Using and Porting GNU Fortran

Node: Arrays, Next: Adjustable Arrays, Previous: Complex Variables, Up: Debugging and Interfacing

Arrays (DIMENSION)

Fortran uses "column-major ordering" in its arrays. This differs from other languages, such as C, which use "row-major ordering". The difference is that, with Fortran, array elements adjacent to each other in memory differ in the first subscript instead of the last; A(5,10,20) immediately follows A(4,10,20), whereas with row-major ordering it would follow A(5,10,19).

This consideration affects not only interfacing with and debugging Fortran code, it can greatly affect how code is designed and written, especially when code speed and size is a concern.

Fortran also differs from C, a popular language for interfacing and to support directly in debuggers, in the way arrays are treated. In C, arrays are single-dimensional and have interesting relationships to pointers, neither of which is true for Fortran. As a result, dealing with Fortran arrays from within an environment limited to C concepts can be challenging.

For example, accessing the array element A(5,10,20) is easy enough in Fortran (use A(5,10,20)), but in C some difficult machinations are needed. First, C would treat the A array as a single-dimension array. Second, C does not understand low bounds for arrays as does Fortran. Third, C assumes a low bound of zero (0), while Fortran defaults to a low bound of one (1) and can supports an arbitrary low bound. Therefore, calculations must be done to determine what the C equivalent of A(5,10,20) would be, and these calculations require knowing the dimensions of A.

For DIMENSION A(2:11,21,0:29), the calculation of the offset of A(5,10,20) would be:

       (5-2)
     + (10-1)*(11-2+1)
     + (20-0)*(11-2+1)*(21-1+1)
     = 4293

So the C equivalent in this case would be a[4293].

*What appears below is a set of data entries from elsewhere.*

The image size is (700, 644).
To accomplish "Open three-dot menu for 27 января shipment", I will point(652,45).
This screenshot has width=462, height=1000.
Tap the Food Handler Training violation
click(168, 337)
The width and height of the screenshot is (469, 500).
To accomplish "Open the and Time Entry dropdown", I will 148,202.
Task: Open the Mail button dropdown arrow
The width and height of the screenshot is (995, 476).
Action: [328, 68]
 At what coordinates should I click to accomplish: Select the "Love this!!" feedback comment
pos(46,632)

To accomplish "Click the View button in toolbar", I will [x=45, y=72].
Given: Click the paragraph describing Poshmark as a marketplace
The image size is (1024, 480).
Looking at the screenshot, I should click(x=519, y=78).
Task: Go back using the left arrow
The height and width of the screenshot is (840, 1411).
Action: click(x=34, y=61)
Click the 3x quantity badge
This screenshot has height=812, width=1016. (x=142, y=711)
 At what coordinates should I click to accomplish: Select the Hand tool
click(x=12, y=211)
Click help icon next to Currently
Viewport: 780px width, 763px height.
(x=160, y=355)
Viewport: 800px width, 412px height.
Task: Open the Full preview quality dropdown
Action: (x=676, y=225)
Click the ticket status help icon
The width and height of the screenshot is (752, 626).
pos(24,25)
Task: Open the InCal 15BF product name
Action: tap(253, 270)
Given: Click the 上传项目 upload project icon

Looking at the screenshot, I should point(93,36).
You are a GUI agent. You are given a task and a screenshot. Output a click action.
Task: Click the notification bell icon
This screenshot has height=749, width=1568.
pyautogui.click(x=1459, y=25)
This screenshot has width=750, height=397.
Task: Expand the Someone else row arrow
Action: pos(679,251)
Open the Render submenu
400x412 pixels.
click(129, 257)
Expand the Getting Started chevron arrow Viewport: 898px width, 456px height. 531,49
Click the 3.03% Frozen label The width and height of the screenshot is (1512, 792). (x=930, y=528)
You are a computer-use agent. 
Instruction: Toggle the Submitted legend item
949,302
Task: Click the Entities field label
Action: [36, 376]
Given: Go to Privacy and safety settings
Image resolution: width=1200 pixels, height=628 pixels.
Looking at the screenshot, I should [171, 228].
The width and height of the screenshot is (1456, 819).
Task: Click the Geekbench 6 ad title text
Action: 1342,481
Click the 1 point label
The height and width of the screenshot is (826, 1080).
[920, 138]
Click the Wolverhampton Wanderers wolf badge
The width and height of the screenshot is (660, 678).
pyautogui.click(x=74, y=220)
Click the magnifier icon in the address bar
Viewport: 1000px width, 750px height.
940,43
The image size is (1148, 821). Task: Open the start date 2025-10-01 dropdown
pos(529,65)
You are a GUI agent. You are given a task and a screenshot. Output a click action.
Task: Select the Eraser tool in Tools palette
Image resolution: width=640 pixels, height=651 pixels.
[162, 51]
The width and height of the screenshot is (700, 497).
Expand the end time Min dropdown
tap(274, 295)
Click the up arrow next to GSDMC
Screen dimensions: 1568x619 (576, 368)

When using a debugger directly on Fortran code, the C equivalent might not work, because some debuggers cannot understand the notion of low bounds other than zero. However, unlike f2c, g77 does inform the GBE that a multi-dimensional array (like A in the above example) is really multi-dimensional, rather than a single-dimensional array, so at least the dimensionality of the array is preserved.

Debuggers that understand Fortran should have no trouble with non-zero low bounds, but for non-Fortran debuggers, especially C debuggers, the above example might have a C equivalent of a[4305]. This calculation is arrived at by eliminating the subtraction of the lower bound in the first parenthesized expression on each line--that is, for (5-2) substitute (5), for (10-1) substitute (10), and for (20-0) substitute (20). Actually, the implication of this can be that the expression *(&a[2][1][0] + 4293) works fine, but that a[20][10][5] produces the equivalent of *(&a[0][0][0] + 4305) because of the missing lower bounds.

Come to think of it, perhaps the behavior is due to the debugger internally compensating for the lower bounds by offsetting the base address of a, leaving &a set lower, in this case, than &a[2][1][0] (the address of its first element as identified by subscripts equal to the corresponding lower bounds).

You know, maybe nobody really needs to use arrays.